EXTRACTED ENTRIES: Begin
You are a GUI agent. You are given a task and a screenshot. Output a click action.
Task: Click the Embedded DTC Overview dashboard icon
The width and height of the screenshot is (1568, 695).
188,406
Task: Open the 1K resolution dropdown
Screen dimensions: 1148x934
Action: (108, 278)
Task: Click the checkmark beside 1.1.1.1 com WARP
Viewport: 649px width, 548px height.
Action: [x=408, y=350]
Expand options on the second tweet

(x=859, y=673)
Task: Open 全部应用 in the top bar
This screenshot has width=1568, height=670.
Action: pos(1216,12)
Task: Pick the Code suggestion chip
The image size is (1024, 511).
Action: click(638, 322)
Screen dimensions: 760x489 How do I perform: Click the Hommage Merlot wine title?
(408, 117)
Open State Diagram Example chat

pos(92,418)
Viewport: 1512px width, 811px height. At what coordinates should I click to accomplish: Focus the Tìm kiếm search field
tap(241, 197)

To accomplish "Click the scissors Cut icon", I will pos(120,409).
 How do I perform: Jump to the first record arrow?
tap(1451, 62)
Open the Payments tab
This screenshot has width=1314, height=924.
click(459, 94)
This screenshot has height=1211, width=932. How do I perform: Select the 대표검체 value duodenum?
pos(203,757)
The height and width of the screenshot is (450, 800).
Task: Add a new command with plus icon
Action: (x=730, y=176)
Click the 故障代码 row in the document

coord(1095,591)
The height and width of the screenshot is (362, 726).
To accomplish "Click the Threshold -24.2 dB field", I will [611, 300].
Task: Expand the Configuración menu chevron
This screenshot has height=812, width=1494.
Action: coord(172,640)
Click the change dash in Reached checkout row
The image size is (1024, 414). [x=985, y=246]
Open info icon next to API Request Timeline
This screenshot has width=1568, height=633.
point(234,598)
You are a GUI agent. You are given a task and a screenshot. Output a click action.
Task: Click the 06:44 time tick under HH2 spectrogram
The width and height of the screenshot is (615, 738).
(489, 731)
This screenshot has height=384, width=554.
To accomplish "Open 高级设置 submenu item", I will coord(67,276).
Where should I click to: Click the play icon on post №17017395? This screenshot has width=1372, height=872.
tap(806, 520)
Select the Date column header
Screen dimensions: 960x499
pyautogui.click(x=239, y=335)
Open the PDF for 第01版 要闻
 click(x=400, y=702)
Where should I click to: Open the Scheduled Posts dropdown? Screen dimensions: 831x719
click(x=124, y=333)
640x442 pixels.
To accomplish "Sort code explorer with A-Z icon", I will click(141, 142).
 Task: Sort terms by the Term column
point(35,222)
EXTRACTED ENTRIES: End
WHAT TO WORK ON: Repeat the material above in full. Match it exactly.

SOLUTION FOR THIS TASK:
You are a GUI agent. You are given a task and a screenshot. Output a click action.
Task: Click the Embedded DTC Overview dashboard icon
The width and height of the screenshot is (1568, 695).
188,406
Task: Open the 1K resolution dropdown
Screen dimensions: 1148x934
Action: (108, 278)
Task: Click the checkmark beside 1.1.1.1 com WARP
Viewport: 649px width, 548px height.
Action: [x=408, y=350]
Expand options on the second tweet

(x=859, y=673)
Task: Open 全部应用 in the top bar
This screenshot has width=1568, height=670.
Action: pos(1216,12)
Task: Pick the Code suggestion chip
The image size is (1024, 511).
Action: click(638, 322)
Screen dimensions: 760x489 How do I perform: Click the Hommage Merlot wine title?
(408, 117)
Open State Diagram Example chat

pos(92,418)
Viewport: 1512px width, 811px height. At what coordinates should I click to accomplish: Focus the Tìm kiếm search field
tap(241, 197)

To accomplish "Click the scissors Cut icon", I will pos(120,409).
 How do I perform: Jump to the first record arrow?
tap(1451, 62)
Open the Payments tab
This screenshot has width=1314, height=924.
click(459, 94)
This screenshot has height=1211, width=932. How do I perform: Select the 대표검체 value duodenum?
pos(203,757)
The height and width of the screenshot is (450, 800).
Task: Add a new command with plus icon
Action: (x=730, y=176)
Click the 故障代码 row in the document

coord(1095,591)
The height and width of the screenshot is (362, 726).
To accomplish "Click the Threshold -24.2 dB field", I will [611, 300].
Task: Expand the Configuración menu chevron
This screenshot has height=812, width=1494.
Action: coord(172,640)
Click the change dash in Reached checkout row
The image size is (1024, 414). [x=985, y=246]
Open info icon next to API Request Timeline
This screenshot has width=1568, height=633.
point(234,598)
You are a GUI agent. You are given a task and a screenshot. Output a click action.
Task: Click the 06:44 time tick under HH2 spectrogram
The width and height of the screenshot is (615, 738).
(489, 731)
This screenshot has height=384, width=554.
To accomplish "Open 高级设置 submenu item", I will coord(67,276).
Where should I click to: Click the play icon on post №17017395? This screenshot has width=1372, height=872.
tap(806, 520)
Select the Date column header
Screen dimensions: 960x499
pyautogui.click(x=239, y=335)
Open the PDF for 第01版 要闻
 click(x=400, y=702)
Where should I click to: Open the Scheduled Posts dropdown? Screen dimensions: 831x719
click(x=124, y=333)
640x442 pixels.
To accomplish "Sort code explorer with A-Z icon", I will click(141, 142).
 Task: Sort terms by the Term column
point(35,222)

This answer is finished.